In order to match different, but analogous, sentences the body text need be simplified. One way to accomplish this is to remove stopwords, stem, and lemmatize all the sentences to be matched. Here, a tokenizer and lemmatizer are applied to the text. Text objects can then be compared by calculating and evaluating the cosine distance between the resultant document vectors.

In [23]:
# This initial attempt utilized Porter Stemming instead of Lemmatization; Porter stemming, a rule-based heuristic, produced incogruent results
def tokenize_and_stem(text):
    """
    """
    lemmatizer = nltk.stem.WordNetLemmatizer()
    tokens = nltk.word_tokenize(text)
    return [i for i in [lemmatizer.lemmatize(t) for t in tokens] if len(i) > 2]

In [28]:
# Examine the output from the TokenLemmatizer() on the `test_string`
tokenize_and_stem(preprocessed_test_string)

['name', 'alexander', 'souza']

It works, so the `preprocessor` and `tokenize_and_stem` methods are applied to all document texts...

In [29]:
df['preprocessed_text'] = df['text'].apply(preprocessor, args=([stopwords]))
df['wordvecs'] = df['preprocessed_text'].apply(tokenize_and_stem)

In [30]:
# And take a look at a sample of the resultant dataframe
df.sample(10)

Unnamed: 0,date,stars,text,title,url,preprocessed_text,wordvecs
408,2018-02-21 15:41:05,1,I use the trains a lot and this must be the mo...,I use the trains a lot and this must be…,www.eastmidlandstrains.co.uk,use trains lot must appaling comp country boar...,"[use, train, lot, must, appaling, comp, countr..."
2004,2018-04-06 16:52:55,1,Super rude staff.
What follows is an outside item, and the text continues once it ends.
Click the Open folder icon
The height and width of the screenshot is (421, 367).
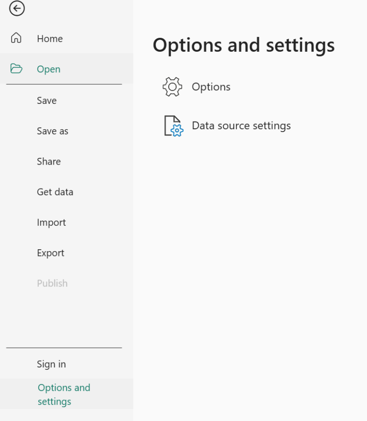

Train are delayed almost eve...,Slow and unrelaible.,www.southeasternrailway.co.uk,super rude staff delayed almost everyday,"[super, rude, staff, delayed, almost, everyday]"
1906,2018-05-13 19:21:19,2,First class traveller sometimes using Virgin f...,First class traveller sometimes using…,www.grandcentralrail.com,first class traveller sometimes using virgin w...,"[first, class, traveller, sometimes, using, vi..."
12,2018-02-09 16:16:41,1,b@stards charge £330 to get from London to Man...,b@stards charge £330 to get from London …,www.nationalrail.co.uk,bstards charge £330 get london manchester paid...,"[bstards, charge, £330, get, london, mancheste..."
560,2017-12-21 22:35:52,1,My mother is poorly. Partner books train. Trai...,Still can't believe this experience.,www.virgintrains.co.uk,mother poorly partner books strike try get ref...,"[mother, poorly, partner, book, strike, try, g..."
936,2015-11-10 08:22:51,1,"9th November 2015 saw a problem 'on the line',...",Utterly the worst customer service I've ever e...,www.virgintrains.co.uk,9th november saw problem line delay amounted 5...,"[9th, november, saw, problem, line, delay, amo..."
1657,2016-06-08 17:58:21,2,Southern Rail are cancelling services on the b...,Ridiculas to the subline,www.southernrailway.com,southern rail cancelling services back staff s...,"[southern, rail, cancelling, service, back, st..."
1280,2017-11-23 17:47:44,1,Spent even more time explaining to their custo...,Sharp Practice,www.eurostar.com,spent even time explaining customer services h...,"[spent, even, time, explaining, customer, serv..."
928,2015-03-27 12:25:39,1,I just booked tickets online and due to an iss...,Awful Customer Service,www.virgintrains.co.uk,booked tickets online due issue website chose ...,"[booked, ticket, online, due, issue, website, ..."
1258,2018-01-23 10:00:10,1,Please be aware that Eurostar website provides...,False pricing advertised on the website,www.eurostar.com,please aware eurostar website provides false p...,"[please, aware, eurostar, website, provides, f..."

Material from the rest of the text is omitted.